Iran's Nuclear Program Never Existed? So Says U. of Minnesota Prof. William O. Beeman
My latest at the Campus Watch blog:
The National Intelligence Estimate (NIE) downplaying Iran's "nuclear intentions and capabilities" released earlier this month has been met with well-founded skepticism by experts, members of Congress, and foreign intelligence services alike. Middle East Forum director Daniel Pipes summed up this state of affairs like so:
The NIE's main point, contained in its first line, famously holds: "We judge with high confidence that in fall 2003, Tehran halted its nuclear weapons program." Other analysts – John Bolton, Patrick Clawson, Valerie Lincy and Gary Milhollin, Caroline Glick, Claudia Rossett, Michael Rubin, and Gerald Steinberg – have skillfully dissected and refuted this shoddy, politicized, outrageous parody of a piece of propaganda, so I need not dwell on that here. Further, leading members of Congress are "not convinced" of the NIE's conclusions. French and German leaders snubbed it, as did the North Atlantic Treaty Organization, and even the International Atomic Energy Agency expressed doubts.

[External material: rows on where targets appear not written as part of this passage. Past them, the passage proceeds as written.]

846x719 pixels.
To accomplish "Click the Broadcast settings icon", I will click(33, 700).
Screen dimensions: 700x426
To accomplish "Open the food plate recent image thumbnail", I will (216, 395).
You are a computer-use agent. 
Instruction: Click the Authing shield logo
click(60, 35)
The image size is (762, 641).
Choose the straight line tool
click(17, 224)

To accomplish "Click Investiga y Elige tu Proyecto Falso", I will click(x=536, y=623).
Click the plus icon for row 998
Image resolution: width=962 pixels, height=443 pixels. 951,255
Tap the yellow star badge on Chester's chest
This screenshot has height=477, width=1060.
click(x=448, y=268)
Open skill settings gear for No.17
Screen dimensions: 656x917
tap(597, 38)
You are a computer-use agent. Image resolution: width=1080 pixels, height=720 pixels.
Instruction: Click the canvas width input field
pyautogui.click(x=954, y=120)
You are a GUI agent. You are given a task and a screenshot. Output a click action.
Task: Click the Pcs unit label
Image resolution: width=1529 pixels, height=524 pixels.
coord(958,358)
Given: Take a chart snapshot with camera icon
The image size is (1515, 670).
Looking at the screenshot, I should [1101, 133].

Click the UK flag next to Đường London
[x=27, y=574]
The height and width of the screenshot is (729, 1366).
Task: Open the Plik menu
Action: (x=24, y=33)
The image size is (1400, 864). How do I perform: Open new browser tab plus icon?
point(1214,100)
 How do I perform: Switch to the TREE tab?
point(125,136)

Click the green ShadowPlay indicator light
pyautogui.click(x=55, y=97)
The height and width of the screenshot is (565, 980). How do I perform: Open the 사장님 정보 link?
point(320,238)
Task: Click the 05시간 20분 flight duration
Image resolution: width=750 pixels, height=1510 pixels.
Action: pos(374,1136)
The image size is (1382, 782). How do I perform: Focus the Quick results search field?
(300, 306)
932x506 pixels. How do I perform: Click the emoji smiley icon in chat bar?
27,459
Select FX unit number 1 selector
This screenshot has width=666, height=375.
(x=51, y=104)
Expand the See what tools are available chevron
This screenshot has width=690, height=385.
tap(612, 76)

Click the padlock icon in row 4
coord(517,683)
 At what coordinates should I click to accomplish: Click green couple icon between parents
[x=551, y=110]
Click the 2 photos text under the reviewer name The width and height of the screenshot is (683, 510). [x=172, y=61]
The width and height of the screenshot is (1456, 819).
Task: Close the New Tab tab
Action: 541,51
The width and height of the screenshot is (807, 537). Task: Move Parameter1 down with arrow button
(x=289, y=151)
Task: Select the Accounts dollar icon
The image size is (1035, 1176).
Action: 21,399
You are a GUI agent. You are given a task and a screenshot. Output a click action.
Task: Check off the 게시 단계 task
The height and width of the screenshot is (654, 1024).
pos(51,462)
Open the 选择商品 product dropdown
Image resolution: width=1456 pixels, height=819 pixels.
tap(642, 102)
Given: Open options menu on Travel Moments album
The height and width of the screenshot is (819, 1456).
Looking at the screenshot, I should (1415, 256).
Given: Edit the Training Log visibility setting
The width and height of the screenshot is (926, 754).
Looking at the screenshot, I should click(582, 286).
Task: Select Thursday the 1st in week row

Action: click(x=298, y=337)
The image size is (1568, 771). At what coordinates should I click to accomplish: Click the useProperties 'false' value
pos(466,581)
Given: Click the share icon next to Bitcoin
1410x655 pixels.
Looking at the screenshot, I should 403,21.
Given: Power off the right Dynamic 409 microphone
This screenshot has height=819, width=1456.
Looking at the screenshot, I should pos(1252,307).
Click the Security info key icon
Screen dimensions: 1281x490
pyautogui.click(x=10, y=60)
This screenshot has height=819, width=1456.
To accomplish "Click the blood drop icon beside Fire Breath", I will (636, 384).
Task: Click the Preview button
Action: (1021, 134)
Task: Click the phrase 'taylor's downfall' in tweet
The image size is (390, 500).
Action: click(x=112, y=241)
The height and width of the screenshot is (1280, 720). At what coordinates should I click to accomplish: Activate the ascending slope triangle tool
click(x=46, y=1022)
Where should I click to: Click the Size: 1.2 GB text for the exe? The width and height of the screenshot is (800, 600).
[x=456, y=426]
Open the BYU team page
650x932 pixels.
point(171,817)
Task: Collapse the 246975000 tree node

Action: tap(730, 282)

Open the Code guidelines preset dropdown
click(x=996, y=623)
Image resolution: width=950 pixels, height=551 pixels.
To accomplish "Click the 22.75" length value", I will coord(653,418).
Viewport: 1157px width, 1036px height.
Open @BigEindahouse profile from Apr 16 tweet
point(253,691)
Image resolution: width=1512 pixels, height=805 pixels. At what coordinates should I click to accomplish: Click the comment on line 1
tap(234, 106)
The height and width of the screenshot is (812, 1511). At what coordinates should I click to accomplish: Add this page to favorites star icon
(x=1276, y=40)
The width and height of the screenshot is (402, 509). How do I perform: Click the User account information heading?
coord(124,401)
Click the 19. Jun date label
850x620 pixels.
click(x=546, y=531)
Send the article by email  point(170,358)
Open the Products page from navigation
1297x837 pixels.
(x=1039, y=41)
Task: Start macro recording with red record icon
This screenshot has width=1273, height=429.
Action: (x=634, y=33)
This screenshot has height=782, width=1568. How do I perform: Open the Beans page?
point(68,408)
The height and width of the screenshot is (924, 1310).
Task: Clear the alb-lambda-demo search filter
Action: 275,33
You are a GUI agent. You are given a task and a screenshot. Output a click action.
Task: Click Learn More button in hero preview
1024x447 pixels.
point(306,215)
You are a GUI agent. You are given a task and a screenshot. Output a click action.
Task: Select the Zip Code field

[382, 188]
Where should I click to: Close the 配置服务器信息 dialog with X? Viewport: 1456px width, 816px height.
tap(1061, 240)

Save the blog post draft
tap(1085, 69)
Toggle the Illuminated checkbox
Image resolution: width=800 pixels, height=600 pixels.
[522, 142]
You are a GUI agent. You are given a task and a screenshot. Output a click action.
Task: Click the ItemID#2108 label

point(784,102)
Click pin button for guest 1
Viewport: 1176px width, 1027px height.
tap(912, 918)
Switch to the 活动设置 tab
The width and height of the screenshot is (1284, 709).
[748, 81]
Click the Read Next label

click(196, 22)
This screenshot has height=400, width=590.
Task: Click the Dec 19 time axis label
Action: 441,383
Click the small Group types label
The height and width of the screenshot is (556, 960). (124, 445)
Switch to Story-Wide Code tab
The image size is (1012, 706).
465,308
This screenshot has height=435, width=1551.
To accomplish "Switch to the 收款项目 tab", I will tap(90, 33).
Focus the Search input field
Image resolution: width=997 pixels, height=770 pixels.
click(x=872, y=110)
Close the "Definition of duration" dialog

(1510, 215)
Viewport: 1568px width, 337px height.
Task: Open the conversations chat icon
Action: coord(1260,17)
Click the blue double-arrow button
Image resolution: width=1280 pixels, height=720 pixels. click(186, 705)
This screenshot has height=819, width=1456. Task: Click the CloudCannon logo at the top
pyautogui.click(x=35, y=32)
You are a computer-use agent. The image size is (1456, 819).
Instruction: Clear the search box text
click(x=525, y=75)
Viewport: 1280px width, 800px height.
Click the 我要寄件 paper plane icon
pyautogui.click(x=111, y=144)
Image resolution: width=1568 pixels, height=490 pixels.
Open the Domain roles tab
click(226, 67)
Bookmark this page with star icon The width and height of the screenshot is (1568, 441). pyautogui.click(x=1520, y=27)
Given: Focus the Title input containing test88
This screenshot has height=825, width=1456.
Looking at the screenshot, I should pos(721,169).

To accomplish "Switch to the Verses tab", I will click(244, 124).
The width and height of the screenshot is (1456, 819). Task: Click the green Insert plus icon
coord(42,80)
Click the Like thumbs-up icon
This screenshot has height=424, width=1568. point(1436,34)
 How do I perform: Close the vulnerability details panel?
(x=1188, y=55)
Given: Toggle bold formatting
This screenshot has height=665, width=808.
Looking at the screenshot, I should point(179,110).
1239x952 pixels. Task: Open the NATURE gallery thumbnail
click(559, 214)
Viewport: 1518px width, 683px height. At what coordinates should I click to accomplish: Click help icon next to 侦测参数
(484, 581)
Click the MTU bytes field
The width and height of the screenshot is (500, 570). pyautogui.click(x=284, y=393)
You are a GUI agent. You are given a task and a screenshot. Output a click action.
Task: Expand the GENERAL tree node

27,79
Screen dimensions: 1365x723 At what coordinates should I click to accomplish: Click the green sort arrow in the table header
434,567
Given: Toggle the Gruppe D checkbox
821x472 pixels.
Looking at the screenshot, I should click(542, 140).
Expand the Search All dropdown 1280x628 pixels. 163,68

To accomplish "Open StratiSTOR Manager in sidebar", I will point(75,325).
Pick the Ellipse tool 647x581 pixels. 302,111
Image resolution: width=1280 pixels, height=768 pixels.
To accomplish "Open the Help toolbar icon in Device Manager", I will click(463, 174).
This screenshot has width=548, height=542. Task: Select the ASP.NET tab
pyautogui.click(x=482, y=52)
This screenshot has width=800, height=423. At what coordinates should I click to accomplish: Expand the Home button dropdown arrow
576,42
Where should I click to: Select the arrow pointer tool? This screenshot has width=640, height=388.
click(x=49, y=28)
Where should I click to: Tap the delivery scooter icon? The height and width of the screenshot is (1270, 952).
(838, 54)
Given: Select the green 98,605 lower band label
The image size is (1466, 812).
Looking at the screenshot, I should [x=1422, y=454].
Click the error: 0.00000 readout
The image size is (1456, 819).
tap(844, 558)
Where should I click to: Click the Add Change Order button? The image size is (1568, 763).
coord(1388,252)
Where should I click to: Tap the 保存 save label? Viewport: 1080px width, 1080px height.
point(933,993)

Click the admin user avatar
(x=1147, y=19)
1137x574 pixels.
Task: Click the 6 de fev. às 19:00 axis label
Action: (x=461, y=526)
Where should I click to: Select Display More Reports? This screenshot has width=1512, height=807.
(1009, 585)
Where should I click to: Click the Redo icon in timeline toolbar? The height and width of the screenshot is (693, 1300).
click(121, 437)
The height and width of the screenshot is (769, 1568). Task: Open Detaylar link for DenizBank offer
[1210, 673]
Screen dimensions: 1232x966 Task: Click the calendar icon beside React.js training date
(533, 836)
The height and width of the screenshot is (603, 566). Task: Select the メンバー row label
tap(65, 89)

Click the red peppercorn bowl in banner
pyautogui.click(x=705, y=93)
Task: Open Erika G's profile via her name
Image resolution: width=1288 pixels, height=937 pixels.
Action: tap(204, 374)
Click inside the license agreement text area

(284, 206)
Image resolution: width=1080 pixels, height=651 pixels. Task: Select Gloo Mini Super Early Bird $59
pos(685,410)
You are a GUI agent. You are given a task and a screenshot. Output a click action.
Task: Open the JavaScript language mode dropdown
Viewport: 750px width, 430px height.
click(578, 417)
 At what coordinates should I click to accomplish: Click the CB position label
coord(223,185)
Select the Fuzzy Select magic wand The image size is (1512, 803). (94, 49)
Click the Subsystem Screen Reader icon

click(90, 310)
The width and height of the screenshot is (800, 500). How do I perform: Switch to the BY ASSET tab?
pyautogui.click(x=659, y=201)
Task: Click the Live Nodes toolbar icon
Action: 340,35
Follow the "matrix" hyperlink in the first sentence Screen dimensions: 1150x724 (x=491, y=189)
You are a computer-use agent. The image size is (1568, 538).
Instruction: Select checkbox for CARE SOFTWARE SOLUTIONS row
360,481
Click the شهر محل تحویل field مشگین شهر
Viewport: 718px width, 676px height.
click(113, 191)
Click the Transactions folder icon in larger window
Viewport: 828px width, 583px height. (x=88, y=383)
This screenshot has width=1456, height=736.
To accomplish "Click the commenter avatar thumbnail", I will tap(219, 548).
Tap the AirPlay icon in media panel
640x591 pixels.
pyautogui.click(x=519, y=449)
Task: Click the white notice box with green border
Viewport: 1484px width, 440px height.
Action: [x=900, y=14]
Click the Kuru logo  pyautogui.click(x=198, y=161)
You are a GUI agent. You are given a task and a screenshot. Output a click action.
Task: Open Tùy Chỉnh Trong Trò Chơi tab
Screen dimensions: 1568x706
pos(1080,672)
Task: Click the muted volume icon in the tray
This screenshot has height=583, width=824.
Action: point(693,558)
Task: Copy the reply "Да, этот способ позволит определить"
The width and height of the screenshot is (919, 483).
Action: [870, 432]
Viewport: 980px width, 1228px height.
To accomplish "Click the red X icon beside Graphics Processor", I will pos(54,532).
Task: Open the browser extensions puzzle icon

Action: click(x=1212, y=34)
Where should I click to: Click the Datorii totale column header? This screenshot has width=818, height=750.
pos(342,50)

British intelligence believe its American counterparts were hoodwinked, while Israeli intelligence responded with shock and disappointment.But for those who are inclined to believe the Iranian regime's farcical claims that their nuclear ambitions are based on energy and not weaponry, the NIE is seen as vindication that dialogue and diplomacy, rather than sanctions and threat of force, is the correct approach.
One of these is professor and chair of the department of anthropology at the University of Minnesota and author of The ‘Great Satan' vs. the ‘Mad Mullahs': How the United States and Iran Demonize Each Other, William O. Beeman.